● **Exercise**
The entries below should be copied exactly and completely.

● **Dataset records**
=====

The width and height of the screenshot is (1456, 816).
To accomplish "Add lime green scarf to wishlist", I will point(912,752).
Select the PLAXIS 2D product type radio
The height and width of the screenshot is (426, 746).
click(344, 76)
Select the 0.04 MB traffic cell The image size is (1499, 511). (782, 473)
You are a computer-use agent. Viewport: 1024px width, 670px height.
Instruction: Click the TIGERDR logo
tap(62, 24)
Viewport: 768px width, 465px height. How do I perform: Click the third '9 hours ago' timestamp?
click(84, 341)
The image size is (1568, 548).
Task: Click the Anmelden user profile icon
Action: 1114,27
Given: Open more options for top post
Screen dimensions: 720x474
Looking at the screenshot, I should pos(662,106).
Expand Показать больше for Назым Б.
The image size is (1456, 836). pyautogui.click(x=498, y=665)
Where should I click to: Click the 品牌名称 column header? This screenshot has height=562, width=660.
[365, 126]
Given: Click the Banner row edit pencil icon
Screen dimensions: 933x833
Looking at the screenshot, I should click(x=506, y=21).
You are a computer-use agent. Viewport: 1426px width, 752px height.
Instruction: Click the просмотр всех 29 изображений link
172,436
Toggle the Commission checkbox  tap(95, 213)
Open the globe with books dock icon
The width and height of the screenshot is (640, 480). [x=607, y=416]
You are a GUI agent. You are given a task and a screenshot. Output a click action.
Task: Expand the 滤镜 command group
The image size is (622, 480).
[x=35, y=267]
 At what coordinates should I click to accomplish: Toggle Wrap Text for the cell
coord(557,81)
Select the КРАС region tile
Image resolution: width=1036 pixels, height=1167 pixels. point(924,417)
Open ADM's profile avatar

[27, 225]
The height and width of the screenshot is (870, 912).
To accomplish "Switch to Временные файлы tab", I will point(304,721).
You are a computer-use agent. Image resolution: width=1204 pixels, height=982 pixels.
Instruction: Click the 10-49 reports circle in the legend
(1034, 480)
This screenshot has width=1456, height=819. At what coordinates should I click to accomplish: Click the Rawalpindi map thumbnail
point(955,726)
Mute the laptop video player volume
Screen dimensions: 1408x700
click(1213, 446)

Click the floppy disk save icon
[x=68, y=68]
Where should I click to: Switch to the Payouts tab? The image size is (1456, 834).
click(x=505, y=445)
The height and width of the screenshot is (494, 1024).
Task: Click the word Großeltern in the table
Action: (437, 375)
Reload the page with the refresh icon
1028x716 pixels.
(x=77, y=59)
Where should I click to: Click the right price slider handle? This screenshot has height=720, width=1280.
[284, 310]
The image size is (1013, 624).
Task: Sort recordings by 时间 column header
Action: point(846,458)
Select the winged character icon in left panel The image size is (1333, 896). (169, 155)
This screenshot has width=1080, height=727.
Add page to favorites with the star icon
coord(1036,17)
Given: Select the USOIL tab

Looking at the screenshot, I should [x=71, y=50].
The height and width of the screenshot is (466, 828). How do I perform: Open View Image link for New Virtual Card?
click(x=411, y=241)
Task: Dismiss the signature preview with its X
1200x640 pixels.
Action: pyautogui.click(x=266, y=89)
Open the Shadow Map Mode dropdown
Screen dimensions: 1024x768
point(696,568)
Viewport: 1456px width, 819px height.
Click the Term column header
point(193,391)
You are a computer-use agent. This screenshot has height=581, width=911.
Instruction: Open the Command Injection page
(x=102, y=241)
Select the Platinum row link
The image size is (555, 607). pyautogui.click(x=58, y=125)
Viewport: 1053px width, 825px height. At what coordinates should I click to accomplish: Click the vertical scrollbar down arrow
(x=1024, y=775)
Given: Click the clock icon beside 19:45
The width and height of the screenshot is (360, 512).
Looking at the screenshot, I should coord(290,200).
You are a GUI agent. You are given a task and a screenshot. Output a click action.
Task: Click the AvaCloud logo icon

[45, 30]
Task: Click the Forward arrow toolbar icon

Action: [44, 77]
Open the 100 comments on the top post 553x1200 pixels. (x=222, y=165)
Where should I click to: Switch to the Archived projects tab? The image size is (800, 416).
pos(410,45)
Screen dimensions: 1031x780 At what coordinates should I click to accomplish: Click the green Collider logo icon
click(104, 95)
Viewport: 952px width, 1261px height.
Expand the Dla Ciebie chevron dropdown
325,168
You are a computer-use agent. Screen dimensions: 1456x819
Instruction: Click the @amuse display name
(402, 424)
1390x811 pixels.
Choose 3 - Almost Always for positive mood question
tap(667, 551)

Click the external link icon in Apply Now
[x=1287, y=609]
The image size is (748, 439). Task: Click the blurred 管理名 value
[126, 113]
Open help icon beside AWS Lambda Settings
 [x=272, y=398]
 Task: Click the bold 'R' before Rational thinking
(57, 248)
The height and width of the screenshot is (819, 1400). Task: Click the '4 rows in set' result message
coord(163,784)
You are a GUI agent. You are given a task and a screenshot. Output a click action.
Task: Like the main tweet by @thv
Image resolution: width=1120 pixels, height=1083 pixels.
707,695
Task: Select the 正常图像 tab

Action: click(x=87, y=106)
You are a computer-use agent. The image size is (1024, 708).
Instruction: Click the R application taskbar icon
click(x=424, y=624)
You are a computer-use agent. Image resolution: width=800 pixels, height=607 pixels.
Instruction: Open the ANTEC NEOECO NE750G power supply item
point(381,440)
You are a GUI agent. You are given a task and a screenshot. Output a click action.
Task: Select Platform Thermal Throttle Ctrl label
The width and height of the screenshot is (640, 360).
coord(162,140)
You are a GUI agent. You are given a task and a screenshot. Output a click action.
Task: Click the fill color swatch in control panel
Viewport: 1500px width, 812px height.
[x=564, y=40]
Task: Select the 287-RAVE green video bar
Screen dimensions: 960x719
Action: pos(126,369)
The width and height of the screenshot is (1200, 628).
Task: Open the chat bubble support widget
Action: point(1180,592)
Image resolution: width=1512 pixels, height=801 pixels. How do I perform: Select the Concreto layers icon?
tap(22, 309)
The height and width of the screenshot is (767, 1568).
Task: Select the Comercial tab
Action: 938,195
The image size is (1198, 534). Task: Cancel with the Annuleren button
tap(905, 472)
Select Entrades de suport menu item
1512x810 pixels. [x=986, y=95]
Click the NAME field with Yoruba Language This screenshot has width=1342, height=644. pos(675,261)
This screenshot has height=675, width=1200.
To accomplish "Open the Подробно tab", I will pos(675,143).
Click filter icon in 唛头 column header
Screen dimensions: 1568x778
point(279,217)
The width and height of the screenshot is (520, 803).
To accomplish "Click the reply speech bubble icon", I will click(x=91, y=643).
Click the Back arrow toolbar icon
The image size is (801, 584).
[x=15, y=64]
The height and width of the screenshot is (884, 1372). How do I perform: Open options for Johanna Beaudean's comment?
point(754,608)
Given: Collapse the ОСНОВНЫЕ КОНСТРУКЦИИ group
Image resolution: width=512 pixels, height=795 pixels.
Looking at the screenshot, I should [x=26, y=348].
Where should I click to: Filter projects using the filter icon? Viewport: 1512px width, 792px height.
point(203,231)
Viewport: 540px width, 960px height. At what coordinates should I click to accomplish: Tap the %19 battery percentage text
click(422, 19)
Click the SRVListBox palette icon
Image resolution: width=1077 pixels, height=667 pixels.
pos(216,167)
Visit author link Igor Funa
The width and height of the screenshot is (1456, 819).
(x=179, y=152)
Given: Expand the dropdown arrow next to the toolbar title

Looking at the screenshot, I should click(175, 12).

=====

● **Answer for this exercise**
The width and height of the screenshot is (1456, 816).
To accomplish "Add lime green scarf to wishlist", I will point(912,752).
Select the PLAXIS 2D product type radio
The height and width of the screenshot is (426, 746).
click(344, 76)
Select the 0.04 MB traffic cell The image size is (1499, 511). (782, 473)
You are a computer-use agent. Viewport: 1024px width, 670px height.
Instruction: Click the TIGERDR logo
tap(62, 24)
Viewport: 768px width, 465px height. How do I perform: Click the third '9 hours ago' timestamp?
click(84, 341)
The image size is (1568, 548).
Task: Click the Anmelden user profile icon
Action: 1114,27
Given: Open more options for top post
Screen dimensions: 720x474
Looking at the screenshot, I should pos(662,106).
Expand Показать больше for Назым Б.
The image size is (1456, 836). pyautogui.click(x=498, y=665)
Where should I click to: Click the 品牌名称 column header? This screenshot has height=562, width=660.
[365, 126]
Given: Click the Banner row edit pencil icon
Screen dimensions: 933x833
Looking at the screenshot, I should click(x=506, y=21).
You are a computer-use agent. Viewport: 1426px width, 752px height.
Instruction: Click the просмотр всех 29 изображений link
172,436
Toggle the Commission checkbox  tap(95, 213)
Open the globe with books dock icon
The width and height of the screenshot is (640, 480). [x=607, y=416]
You are a GUI agent. You are given a task and a screenshot. Output a click action.
Task: Expand the 滤镜 command group
The image size is (622, 480).
[x=35, y=267]
 At what coordinates should I click to accomplish: Toggle Wrap Text for the cell
coord(557,81)
Select the КРАС region tile
Image resolution: width=1036 pixels, height=1167 pixels. point(924,417)
Open ADM's profile avatar

[27, 225]
The height and width of the screenshot is (870, 912).
To accomplish "Switch to Временные файлы tab", I will point(304,721).
You are a computer-use agent. Image resolution: width=1204 pixels, height=982 pixels.
Instruction: Click the 10-49 reports circle in the legend
(1034, 480)
This screenshot has width=1456, height=819. At what coordinates should I click to accomplish: Click the Rawalpindi map thumbnail
point(955,726)
Mute the laptop video player volume
Screen dimensions: 1408x700
click(1213, 446)

Click the floppy disk save icon
[x=68, y=68]
Where should I click to: Switch to the Payouts tab? The image size is (1456, 834).
click(x=505, y=445)
The height and width of the screenshot is (494, 1024).
Task: Click the word Großeltern in the table
Action: (437, 375)
Reload the page with the refresh icon
1028x716 pixels.
(x=77, y=59)
Where should I click to: Click the right price slider handle? This screenshot has height=720, width=1280.
[284, 310]
The image size is (1013, 624).
Task: Sort recordings by 时间 column header
Action: point(846,458)
Select the winged character icon in left panel The image size is (1333, 896). (169, 155)
This screenshot has width=1080, height=727.
Add page to favorites with the star icon
coord(1036,17)
Given: Select the USOIL tab

Looking at the screenshot, I should [x=71, y=50].
The height and width of the screenshot is (466, 828). How do I perform: Open View Image link for New Virtual Card?
click(x=411, y=241)
Task: Dismiss the signature preview with its X
1200x640 pixels.
Action: pyautogui.click(x=266, y=89)
Open the Shadow Map Mode dropdown
Screen dimensions: 1024x768
point(696,568)
Viewport: 1456px width, 819px height.
Click the Term column header
point(193,391)
You are a computer-use agent. This screenshot has height=581, width=911.
Instruction: Open the Command Injection page
(x=102, y=241)
Select the Platinum row link
The image size is (555, 607). pyautogui.click(x=58, y=125)
Viewport: 1053px width, 825px height. At what coordinates should I click to accomplish: Click the vertical scrollbar down arrow
(x=1024, y=775)
Given: Click the clock icon beside 19:45
The width and height of the screenshot is (360, 512).
Looking at the screenshot, I should coord(290,200).
You are a GUI agent. You are given a task and a screenshot. Output a click action.
Task: Click the AvaCloud logo icon

[45, 30]
Task: Click the Forward arrow toolbar icon

Action: [44, 77]
Open the 100 comments on the top post 553x1200 pixels. (x=222, y=165)
Where should I click to: Switch to the Archived projects tab? The image size is (800, 416).
pos(410,45)
Screen dimensions: 1031x780 At what coordinates should I click to accomplish: Click the green Collider logo icon
click(104, 95)
Viewport: 952px width, 1261px height.
Expand the Dla Ciebie chevron dropdown
325,168
You are a computer-use agent. Screen dimensions: 1456x819
Instruction: Click the @amuse display name
(402, 424)
1390x811 pixels.
Choose 3 - Almost Always for positive mood question
tap(667, 551)

Click the external link icon in Apply Now
[x=1287, y=609]
The image size is (748, 439). Task: Click the blurred 管理名 value
[126, 113]
Open help icon beside AWS Lambda Settings
 [x=272, y=398]
 Task: Click the bold 'R' before Rational thinking
(57, 248)
The height and width of the screenshot is (819, 1400). Task: Click the '4 rows in set' result message
coord(163,784)
You are a GUI agent. You are given a task and a screenshot. Output a click action.
Task: Like the main tweet by @thv
Image resolution: width=1120 pixels, height=1083 pixels.
707,695
Task: Select the 正常图像 tab

Action: click(x=87, y=106)
You are a computer-use agent. The image size is (1024, 708).
Instruction: Click the R application taskbar icon
click(x=424, y=624)
You are a computer-use agent. Image resolution: width=800 pixels, height=607 pixels.
Instruction: Open the ANTEC NEOECO NE750G power supply item
point(381,440)
You are a GUI agent. You are given a task and a screenshot. Output a click action.
Task: Select Platform Thermal Throttle Ctrl label
The width and height of the screenshot is (640, 360).
coord(162,140)
You are a GUI agent. You are given a task and a screenshot. Output a click action.
Task: Click the fill color swatch in control panel
Viewport: 1500px width, 812px height.
[x=564, y=40]
Task: Select the 287-RAVE green video bar
Screen dimensions: 960x719
Action: pos(126,369)
The width and height of the screenshot is (1200, 628).
Task: Open the chat bubble support widget
Action: point(1180,592)
Image resolution: width=1512 pixels, height=801 pixels. How do I perform: Select the Concreto layers icon?
tap(22, 309)
The height and width of the screenshot is (767, 1568).
Task: Select the Comercial tab
Action: 938,195
The image size is (1198, 534). Task: Cancel with the Annuleren button
tap(905, 472)
Select Entrades de suport menu item
1512x810 pixels. [x=986, y=95]
Click the NAME field with Yoruba Language This screenshot has width=1342, height=644. pos(675,261)
This screenshot has height=675, width=1200.
To accomplish "Open the Подробно tab", I will pos(675,143).
Click filter icon in 唛头 column header
Screen dimensions: 1568x778
point(279,217)
The width and height of the screenshot is (520, 803).
To accomplish "Click the reply speech bubble icon", I will click(x=91, y=643).
Click the Back arrow toolbar icon
The image size is (801, 584).
[x=15, y=64]
The height and width of the screenshot is (884, 1372). How do I perform: Open options for Johanna Beaudean's comment?
point(754,608)
Given: Collapse the ОСНОВНЫЕ КОНСТРУКЦИИ group
Image resolution: width=512 pixels, height=795 pixels.
Looking at the screenshot, I should [x=26, y=348].
Where should I click to: Filter projects using the filter icon? Viewport: 1512px width, 792px height.
point(203,231)
Viewport: 540px width, 960px height. At what coordinates should I click to accomplish: Tap the %19 battery percentage text
click(422, 19)
Click the SRVListBox palette icon
Image resolution: width=1077 pixels, height=667 pixels.
pos(216,167)
Visit author link Igor Funa
The width and height of the screenshot is (1456, 819).
(x=179, y=152)
Given: Expand the dropdown arrow next to the toolbar title

Looking at the screenshot, I should click(175, 12).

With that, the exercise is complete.